Intelligence experts seek to identify people involved with chemical and biological weapons

Dec. 12, 2013
WASHINGTON, 12 Dec. 2013. U.S. government intelligence experts are asking industry to develop a rapid ability to determine if a person has been involved in handling or preparing chemical or biological weapons.
WASHINGTON, 12 Dec. 2013. U.S. government intelligence experts are asking industry to develop a rapid ability to determine if a person has been involved in handling or preparing chemical or biological weapons.

Officials of the Intelligence Advanced Research Projects Agency (IARPA) in Washington have released a solicitation (IARPA-BAA-13-04) for the first phase of the Bio-Intelligence Chips (BIC) test & measurement program to help identify people who have been involved with chemical or biological weapons.

The Bio-Intelligence Chips Program (BIC) intends to develop new ways to test body fluids such as blood, urine, and saliva to determine if people have been handling agents involved with chemical or biological weapons production and handling. Analytics will be based on cross-correlating biomarkers in physiological fluids.
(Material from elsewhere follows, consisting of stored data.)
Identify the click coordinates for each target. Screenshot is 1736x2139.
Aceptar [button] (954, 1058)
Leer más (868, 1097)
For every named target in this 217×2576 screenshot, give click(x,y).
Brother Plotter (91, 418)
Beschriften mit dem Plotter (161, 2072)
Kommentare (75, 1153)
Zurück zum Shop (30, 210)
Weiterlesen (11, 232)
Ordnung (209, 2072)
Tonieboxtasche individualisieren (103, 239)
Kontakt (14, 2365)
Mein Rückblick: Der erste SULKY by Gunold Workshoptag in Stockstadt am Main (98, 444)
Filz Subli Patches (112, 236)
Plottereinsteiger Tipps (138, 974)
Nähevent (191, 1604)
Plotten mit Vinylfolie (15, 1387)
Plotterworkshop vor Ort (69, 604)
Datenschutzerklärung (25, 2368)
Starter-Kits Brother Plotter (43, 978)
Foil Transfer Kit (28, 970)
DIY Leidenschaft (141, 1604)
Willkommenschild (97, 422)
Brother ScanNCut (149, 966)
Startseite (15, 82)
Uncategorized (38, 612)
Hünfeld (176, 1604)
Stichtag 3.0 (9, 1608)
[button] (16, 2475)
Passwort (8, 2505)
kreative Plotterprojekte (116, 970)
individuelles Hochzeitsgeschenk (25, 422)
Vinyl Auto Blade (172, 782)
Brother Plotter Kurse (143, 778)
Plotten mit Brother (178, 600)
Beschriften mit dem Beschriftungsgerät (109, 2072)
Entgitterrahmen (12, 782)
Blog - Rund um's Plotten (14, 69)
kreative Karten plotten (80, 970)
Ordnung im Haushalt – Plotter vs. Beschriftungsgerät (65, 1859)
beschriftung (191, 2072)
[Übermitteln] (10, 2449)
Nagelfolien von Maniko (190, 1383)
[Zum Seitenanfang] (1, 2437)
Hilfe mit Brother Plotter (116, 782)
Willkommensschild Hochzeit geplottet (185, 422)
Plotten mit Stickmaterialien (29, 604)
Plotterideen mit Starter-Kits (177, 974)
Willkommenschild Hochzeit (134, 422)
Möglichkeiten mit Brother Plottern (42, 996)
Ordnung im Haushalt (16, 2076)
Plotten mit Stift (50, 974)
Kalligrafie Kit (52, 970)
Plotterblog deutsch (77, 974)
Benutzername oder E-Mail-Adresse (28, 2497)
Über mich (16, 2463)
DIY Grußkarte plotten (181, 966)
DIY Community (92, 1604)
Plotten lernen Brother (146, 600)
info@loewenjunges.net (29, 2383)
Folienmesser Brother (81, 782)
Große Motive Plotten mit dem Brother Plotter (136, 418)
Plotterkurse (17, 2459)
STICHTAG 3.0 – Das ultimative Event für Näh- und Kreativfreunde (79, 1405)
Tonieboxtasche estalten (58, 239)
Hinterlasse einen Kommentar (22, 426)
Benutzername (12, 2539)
The initial part of the program focuses on identifying signatures that could be identified as sets of biomarkers that would point to a person's involvement in preparing or handing chemical or biological weapons.

These biomarkers should be identifiable in a human fluid sample as small as 100 microliters -- or just barely a trace. IARPA is the research arm of the Office of the Director of National Intelligence.

BIC performers will identify threat signatures in sets of biomarkers that would indicate contact with chemical or biological weapons involvement. IARPA experts are interested in developing tests that within 30 minutes or less than identify even tiny traces of chemical and biological weapons preparation and handling.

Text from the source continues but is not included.